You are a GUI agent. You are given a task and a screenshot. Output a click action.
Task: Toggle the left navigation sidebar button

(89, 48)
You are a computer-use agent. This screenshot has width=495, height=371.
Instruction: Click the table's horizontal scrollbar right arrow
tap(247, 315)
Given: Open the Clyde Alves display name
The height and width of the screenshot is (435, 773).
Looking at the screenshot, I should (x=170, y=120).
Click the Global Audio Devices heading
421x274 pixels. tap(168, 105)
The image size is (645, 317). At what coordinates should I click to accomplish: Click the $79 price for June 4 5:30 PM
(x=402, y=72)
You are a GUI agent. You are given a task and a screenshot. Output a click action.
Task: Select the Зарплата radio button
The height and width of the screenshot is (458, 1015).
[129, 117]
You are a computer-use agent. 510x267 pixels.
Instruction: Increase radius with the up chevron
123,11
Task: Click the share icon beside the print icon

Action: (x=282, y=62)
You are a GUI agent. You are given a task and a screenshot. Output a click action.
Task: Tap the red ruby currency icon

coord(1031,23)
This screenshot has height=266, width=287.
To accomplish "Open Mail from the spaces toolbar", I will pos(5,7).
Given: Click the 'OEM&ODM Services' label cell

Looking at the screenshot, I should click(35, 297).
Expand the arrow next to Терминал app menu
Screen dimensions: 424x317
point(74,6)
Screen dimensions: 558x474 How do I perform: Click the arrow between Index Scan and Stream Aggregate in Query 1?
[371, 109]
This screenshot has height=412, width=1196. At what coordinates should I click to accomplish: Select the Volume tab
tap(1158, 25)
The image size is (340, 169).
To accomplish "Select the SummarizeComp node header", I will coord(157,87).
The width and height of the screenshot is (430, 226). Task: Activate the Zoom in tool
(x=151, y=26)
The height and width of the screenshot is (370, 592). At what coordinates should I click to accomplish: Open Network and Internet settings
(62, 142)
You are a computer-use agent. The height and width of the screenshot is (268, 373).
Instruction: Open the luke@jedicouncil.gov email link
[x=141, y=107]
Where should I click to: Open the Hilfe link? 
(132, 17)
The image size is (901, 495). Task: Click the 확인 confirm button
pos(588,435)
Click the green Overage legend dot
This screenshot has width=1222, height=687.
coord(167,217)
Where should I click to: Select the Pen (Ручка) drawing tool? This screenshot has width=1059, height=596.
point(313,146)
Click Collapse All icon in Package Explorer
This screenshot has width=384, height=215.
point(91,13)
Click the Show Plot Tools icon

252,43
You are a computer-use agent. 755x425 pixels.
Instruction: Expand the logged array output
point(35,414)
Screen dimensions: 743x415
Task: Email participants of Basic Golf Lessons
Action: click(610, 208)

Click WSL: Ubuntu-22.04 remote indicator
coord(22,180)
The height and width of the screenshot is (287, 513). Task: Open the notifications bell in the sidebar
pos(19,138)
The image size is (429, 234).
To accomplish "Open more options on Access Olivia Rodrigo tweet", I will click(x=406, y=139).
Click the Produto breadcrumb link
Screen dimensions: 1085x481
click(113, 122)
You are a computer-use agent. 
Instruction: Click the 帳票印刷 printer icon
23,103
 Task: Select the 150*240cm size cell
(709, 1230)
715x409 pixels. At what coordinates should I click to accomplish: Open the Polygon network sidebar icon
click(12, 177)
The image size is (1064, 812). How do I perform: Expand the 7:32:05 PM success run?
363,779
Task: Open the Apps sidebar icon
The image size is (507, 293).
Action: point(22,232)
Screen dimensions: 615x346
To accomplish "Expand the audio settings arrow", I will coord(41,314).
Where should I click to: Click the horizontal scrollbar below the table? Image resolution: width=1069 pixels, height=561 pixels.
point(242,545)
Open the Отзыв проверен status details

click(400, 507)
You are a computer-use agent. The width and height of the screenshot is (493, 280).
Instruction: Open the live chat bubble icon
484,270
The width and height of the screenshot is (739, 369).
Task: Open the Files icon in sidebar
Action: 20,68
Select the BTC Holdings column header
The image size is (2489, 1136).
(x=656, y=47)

* * *

## Work request:
Having read the records above, reproduce each one exactly.

## Solution below:
You are a GUI agent. You are given a task and a screenshot. Output a click action.
Task: Toggle the left navigation sidebar button

(89, 48)
You are a computer-use agent. This screenshot has width=495, height=371.
Instruction: Click the table's horizontal scrollbar right arrow
tap(247, 315)
Given: Open the Clyde Alves display name
The height and width of the screenshot is (435, 773).
Looking at the screenshot, I should (x=170, y=120).
Click the Global Audio Devices heading
421x274 pixels. tap(168, 105)
The image size is (645, 317). At what coordinates should I click to accomplish: Click the $79 price for June 4 5:30 PM
(x=402, y=72)
You are a GUI agent. You are given a task and a screenshot. Output a click action.
Task: Select the Зарплата radio button
The height and width of the screenshot is (458, 1015).
[129, 117]
You are a computer-use agent. 510x267 pixels.
Instruction: Increase radius with the up chevron
123,11
Task: Click the share icon beside the print icon

Action: (x=282, y=62)
You are a GUI agent. You are given a task and a screenshot. Output a click action.
Task: Tap the red ruby currency icon

coord(1031,23)
This screenshot has height=266, width=287.
To accomplish "Open Mail from the spaces toolbar", I will pos(5,7).
Given: Click the 'OEM&ODM Services' label cell

Looking at the screenshot, I should click(35, 297).
Expand the arrow next to Терминал app menu
Screen dimensions: 424x317
point(74,6)
Screen dimensions: 558x474 How do I perform: Click the arrow between Index Scan and Stream Aggregate in Query 1?
[371, 109]
This screenshot has height=412, width=1196. At what coordinates should I click to accomplish: Select the Volume tab
tap(1158, 25)
The image size is (340, 169).
To accomplish "Select the SummarizeComp node header", I will coord(157,87).
The width and height of the screenshot is (430, 226). Task: Activate the Zoom in tool
(x=151, y=26)
The height and width of the screenshot is (370, 592). At what coordinates should I click to accomplish: Open Network and Internet settings
(62, 142)
You are a computer-use agent. The height and width of the screenshot is (268, 373).
Instruction: Open the luke@jedicouncil.gov email link
[x=141, y=107]
Where should I click to: Open the Hilfe link? 
(132, 17)
The image size is (901, 495). Task: Click the 확인 confirm button
pos(588,435)
Click the green Overage legend dot
This screenshot has width=1222, height=687.
coord(167,217)
Where should I click to: Select the Pen (Ручка) drawing tool? This screenshot has width=1059, height=596.
point(313,146)
Click Collapse All icon in Package Explorer
This screenshot has width=384, height=215.
point(91,13)
Click the Show Plot Tools icon

252,43
You are a computer-use agent. 755x425 pixels.
Instruction: Expand the logged array output
point(35,414)
Screen dimensions: 743x415
Task: Email participants of Basic Golf Lessons
Action: click(610, 208)

Click WSL: Ubuntu-22.04 remote indicator
coord(22,180)
The height and width of the screenshot is (287, 513). Task: Open the notifications bell in the sidebar
pos(19,138)
The image size is (429, 234).
To accomplish "Open more options on Access Olivia Rodrigo tweet", I will click(x=406, y=139).
Click the Produto breadcrumb link
Screen dimensions: 1085x481
click(113, 122)
You are a computer-use agent. 
Instruction: Click the 帳票印刷 printer icon
23,103
 Task: Select the 150*240cm size cell
(709, 1230)
715x409 pixels. At what coordinates should I click to accomplish: Open the Polygon network sidebar icon
click(12, 177)
The image size is (1064, 812). How do I perform: Expand the 7:32:05 PM success run?
363,779
Task: Open the Apps sidebar icon
The image size is (507, 293).
Action: point(22,232)
Screen dimensions: 615x346
To accomplish "Expand the audio settings arrow", I will coord(41,314).
Where should I click to: Click the horizontal scrollbar below the table? Image resolution: width=1069 pixels, height=561 pixels.
point(242,545)
Open the Отзыв проверен status details

click(400, 507)
You are a computer-use agent. The width and height of the screenshot is (493, 280).
Instruction: Open the live chat bubble icon
484,270
The width and height of the screenshot is (739, 369).
Task: Open the Files icon in sidebar
Action: 20,68
Select the BTC Holdings column header
The image size is (2489, 1136).
(x=656, y=47)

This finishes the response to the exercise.